Structure change is not enough of itself to embed this significant change in ways of working, however an unclear structure is definitely something that gets in the way.
Structure is a statement of intent and resource allocation and people pay a lot of attention, in particular, to senior appointments.
At the top of the organization, top managers tend to focus on senior appointments and is usual for an announcement of the change to be accompanied by news of senior moves, departures and new roles.
Whilst this is important, it doesn’t explain to the rest of the organization how they will be affected and how the new organization will be rolled out. The absence of clarity on this can fuel rumours and resistance to the change.
Is usually left these new senior appointments to define the organization structure that reports them.
Normally there is some kind of OD support or HR involvement that ensures some form of consistency across the organization. Though we have worked with one organization of over a 100,000 people where each function was allowed to develop its own organizational structure with little consideration of the interfaces and consistency. It was predictably chaotic.
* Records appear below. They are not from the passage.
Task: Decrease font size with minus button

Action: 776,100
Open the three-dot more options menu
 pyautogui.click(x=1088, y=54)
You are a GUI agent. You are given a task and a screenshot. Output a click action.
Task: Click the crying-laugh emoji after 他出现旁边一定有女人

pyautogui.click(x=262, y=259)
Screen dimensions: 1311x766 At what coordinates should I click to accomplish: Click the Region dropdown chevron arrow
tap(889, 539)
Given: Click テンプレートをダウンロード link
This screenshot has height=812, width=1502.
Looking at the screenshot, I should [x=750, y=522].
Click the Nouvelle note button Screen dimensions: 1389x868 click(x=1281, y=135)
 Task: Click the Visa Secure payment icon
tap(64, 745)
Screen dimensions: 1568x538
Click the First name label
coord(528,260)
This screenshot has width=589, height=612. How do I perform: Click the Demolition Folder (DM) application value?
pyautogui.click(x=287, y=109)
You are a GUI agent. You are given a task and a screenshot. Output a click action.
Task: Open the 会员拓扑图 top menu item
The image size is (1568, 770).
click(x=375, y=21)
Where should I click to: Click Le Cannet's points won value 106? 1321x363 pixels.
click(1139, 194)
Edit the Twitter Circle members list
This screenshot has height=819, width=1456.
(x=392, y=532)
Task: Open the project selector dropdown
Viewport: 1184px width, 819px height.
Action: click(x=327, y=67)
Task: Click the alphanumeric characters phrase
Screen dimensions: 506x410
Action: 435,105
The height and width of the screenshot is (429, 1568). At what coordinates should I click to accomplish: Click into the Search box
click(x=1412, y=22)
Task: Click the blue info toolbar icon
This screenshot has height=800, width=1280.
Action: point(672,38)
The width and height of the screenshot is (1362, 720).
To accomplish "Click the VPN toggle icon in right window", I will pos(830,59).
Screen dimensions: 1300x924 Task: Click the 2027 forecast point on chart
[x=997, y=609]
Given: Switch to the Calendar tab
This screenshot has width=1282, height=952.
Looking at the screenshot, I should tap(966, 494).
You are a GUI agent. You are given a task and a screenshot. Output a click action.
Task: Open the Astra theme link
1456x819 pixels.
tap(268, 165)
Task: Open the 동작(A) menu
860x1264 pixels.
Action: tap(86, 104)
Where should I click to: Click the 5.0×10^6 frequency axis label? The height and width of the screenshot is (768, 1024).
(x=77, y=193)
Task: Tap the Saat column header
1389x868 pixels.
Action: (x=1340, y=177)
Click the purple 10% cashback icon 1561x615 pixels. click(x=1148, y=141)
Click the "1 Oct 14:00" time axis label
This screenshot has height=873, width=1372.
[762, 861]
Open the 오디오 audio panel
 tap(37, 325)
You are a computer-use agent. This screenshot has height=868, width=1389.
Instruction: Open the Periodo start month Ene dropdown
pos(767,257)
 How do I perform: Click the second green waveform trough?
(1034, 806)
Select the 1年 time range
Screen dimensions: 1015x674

Unfortunately, the more detailed organizational announcements are often then only communicated within the senior managers’ own area of responsibility.
If these individual announcements are communicated more widely it tends to lead to a plethora of emails with dozens of changes. It’s really difficult for people in the organization to put this together themselves without an overarching picture of the organization.
I appreciate that this can take some time to finalise, however, at some point there needs to be clear articulation of the new structure.
We tend to work with large, generally well run organizations, and is not uncommon for them to tell us that nobody is capable of putting together a full organization chart for the business.
One of our consultants worked so regularly with one global multinational a few years ago that he was rumoured to be one of the few people who knew how the organization structure actually fitted together – people would call him to ask who they should speak to!
In the absence of clear structure people will waste a lot of time seeking out the people they should talk to. They may achieve clarity for their routine contacts but remain vague about the extended organization.
A typical symptom of lack of organizational clarity is where there is a proliferation of stakeholders. It’s not clear who I should involve or who makes a decision, so I involve everybody. This can be extremely time-consuming and lead to lower quality, slower decisions.
It’s a tough job to keep the organization chart of a large organization up to date. At the very least we need to have a reasonably clear organizational rationale of how the business fits together and who does what.
Regular readers will know I am opposed to too much clarity, it sends the wrong message in complex organizations where we need to get much more comfortable with ambiguity. Nevertheless, in order to be successful people need to understand the framework within which they can exercise this freedom.